Although he has built up hype surrounding each of his upcoming performances, as his name seems to suggest quality, there was a particular degree of anticipation for his collaboration with Charlie Kaufman on I’m Thinking of Ending Things, a complex psychological thriller based on the popular novel of the same name. While the latter is regarded as perhaps the greatest living screenwriter, he has only occasionally sat in the director’s chair for the Philip Seymour Hoffman drama Synecdoche, New York and the R-rated animated Anomalisa.

The beguiling, unusual style of filmmaking that Kaufman has employed is certain to be intimidating, even for an actor of Plemons’ reputation, who admitted to being starstruck meeting him for the first time, as he was already a huge fan.

“He’s been one of my favourites for quite a while,” he said, “One of my buddies and I, a few years ago, had a Charlie Kaufman marathon and started at the beginning and worked our way to the end.
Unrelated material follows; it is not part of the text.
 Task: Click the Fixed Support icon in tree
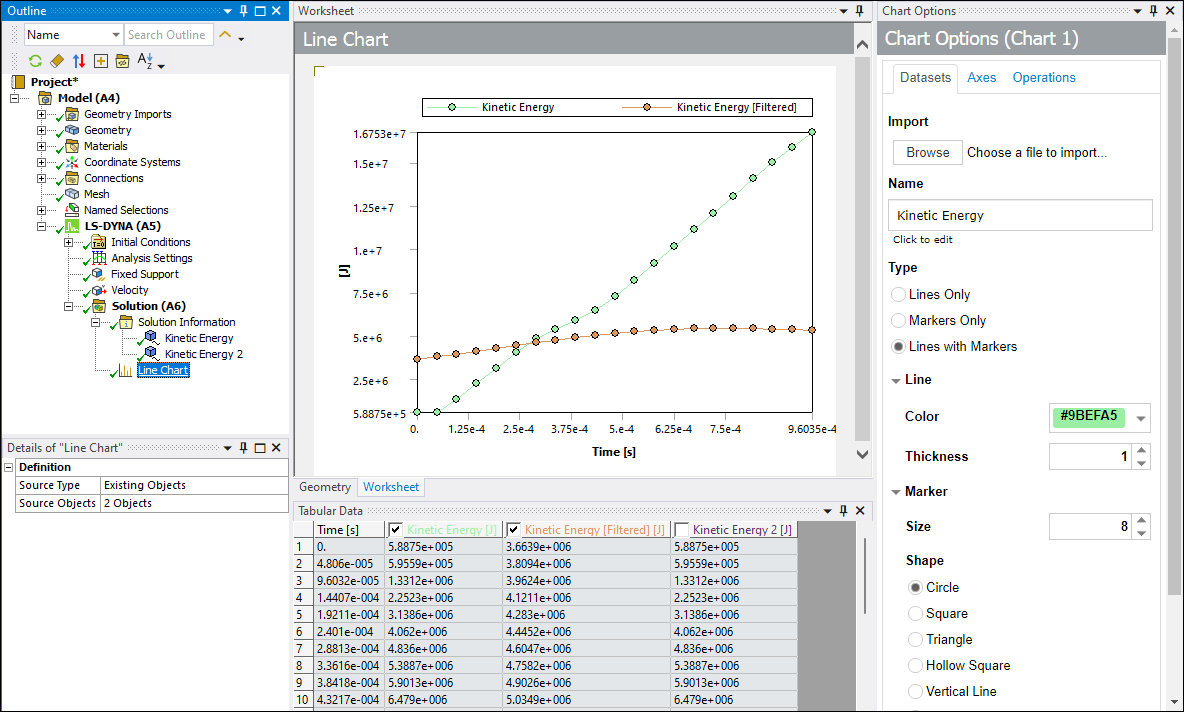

I guess the thinking was that surely by the end of that, we would have some epiphany and some of Charlie’s brilliance might rub off on us. It did not. It just made us realise how much we love him.”

I’m Thinking of Ending Things proved to be one of the most complex films that either Kaufman or Plemons ever made, as it pulled off a significant plot twist revolving around the identity of a character played by Jessie Buckley that would have only been noticeable to those who were paying attention closely.

This meant the film struggled to connect with a broad audience, also considering that it debuted on Netflix in the fall of 2020, when theatres around the world were still mostly shut down, making it an unfortunate reality that I’m Thinking of Ending Things didn’t become a major award season success.

It is among the very few films from the new decade that could be called a masterpiece, and the work that Plemons did is bound to have significant ramifications on his career, as it is a performance that will stand the test of time. Some films may have to wait years, and at times decades, before they are appreciated fully, and I’m Thinking of Ending Things is a cult classic in the making that is just begging to be rediscovered.